● **Your assignment**
The response must contain each line of the material that holds "header".

*** Data under study ***

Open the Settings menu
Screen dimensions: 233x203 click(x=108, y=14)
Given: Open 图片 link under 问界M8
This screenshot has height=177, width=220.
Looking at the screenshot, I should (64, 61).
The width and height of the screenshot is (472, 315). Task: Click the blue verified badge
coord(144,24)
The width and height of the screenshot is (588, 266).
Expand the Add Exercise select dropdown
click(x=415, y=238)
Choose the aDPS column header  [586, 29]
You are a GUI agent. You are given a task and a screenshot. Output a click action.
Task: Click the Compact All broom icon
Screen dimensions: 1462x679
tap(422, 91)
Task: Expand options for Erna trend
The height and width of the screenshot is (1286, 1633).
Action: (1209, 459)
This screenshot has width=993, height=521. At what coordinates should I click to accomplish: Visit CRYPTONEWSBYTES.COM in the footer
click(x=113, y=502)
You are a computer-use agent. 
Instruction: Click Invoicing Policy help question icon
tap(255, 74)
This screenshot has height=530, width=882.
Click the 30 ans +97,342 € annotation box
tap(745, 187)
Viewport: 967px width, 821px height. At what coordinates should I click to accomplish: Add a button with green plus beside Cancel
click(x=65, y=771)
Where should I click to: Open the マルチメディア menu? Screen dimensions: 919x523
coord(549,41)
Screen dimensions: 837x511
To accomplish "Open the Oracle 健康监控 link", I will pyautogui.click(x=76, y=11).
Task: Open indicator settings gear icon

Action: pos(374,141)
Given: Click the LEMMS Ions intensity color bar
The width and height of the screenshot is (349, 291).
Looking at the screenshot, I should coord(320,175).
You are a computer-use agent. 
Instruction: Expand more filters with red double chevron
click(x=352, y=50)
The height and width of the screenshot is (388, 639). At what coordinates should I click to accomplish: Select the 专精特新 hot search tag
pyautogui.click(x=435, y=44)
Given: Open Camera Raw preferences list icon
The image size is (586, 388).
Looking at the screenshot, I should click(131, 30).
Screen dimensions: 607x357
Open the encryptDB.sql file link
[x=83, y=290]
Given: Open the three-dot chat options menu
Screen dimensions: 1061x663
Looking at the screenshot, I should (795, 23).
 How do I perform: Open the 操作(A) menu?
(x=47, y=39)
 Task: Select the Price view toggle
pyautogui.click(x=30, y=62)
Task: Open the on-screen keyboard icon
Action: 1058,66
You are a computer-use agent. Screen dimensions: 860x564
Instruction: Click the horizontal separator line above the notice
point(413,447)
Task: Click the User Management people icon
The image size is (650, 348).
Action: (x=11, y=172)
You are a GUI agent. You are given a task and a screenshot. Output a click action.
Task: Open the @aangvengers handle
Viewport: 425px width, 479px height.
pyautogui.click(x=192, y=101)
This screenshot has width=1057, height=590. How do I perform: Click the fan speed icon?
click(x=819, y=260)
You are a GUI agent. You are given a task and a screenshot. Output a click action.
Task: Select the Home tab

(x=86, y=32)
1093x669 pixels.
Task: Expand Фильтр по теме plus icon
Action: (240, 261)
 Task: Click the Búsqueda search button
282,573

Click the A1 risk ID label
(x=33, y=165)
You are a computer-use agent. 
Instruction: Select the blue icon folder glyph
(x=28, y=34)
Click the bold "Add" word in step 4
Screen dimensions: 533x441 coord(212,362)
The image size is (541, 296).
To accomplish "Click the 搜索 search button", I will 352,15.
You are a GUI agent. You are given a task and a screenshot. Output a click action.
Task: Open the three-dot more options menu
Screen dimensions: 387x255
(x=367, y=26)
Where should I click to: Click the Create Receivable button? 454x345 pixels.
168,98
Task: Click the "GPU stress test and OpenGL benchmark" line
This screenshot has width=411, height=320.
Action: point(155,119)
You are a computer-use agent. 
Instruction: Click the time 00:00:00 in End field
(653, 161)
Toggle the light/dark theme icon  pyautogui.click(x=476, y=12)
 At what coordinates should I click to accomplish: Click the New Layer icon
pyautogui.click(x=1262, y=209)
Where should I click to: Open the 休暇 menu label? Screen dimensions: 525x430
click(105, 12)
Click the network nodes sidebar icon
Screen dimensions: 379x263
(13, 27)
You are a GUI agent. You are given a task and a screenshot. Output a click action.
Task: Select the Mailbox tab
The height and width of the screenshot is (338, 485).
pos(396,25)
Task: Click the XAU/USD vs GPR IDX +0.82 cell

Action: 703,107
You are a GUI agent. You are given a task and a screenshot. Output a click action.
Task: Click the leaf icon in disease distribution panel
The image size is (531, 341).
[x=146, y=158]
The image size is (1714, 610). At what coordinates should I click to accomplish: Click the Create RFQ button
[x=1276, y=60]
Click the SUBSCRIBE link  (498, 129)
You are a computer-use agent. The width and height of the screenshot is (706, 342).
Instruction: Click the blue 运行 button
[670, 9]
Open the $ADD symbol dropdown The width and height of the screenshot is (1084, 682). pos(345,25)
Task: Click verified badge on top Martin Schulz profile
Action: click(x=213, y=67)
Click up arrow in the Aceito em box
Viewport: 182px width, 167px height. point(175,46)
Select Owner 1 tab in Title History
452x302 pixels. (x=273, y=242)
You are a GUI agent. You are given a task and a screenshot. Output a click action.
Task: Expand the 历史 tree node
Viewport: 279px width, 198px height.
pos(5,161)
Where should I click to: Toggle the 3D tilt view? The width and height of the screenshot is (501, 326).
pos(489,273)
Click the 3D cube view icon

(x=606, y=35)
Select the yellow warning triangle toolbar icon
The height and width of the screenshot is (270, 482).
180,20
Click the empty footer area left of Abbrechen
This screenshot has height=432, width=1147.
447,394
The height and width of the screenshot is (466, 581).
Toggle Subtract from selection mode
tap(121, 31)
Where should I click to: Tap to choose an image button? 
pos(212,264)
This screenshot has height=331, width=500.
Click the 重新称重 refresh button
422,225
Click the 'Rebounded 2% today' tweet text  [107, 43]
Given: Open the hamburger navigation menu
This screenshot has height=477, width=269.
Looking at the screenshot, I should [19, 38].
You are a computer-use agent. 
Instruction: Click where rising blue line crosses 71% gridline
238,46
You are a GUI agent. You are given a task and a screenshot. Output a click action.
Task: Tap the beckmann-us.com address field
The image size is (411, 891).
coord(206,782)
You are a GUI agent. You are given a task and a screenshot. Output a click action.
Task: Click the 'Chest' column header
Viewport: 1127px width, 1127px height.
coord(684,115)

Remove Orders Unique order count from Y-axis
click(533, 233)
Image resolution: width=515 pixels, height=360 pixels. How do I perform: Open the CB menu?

*** End of Data under study ***

● **Answer section**
Choose the aDPS column header  [586, 29]
Task: Click the 'Chest' column header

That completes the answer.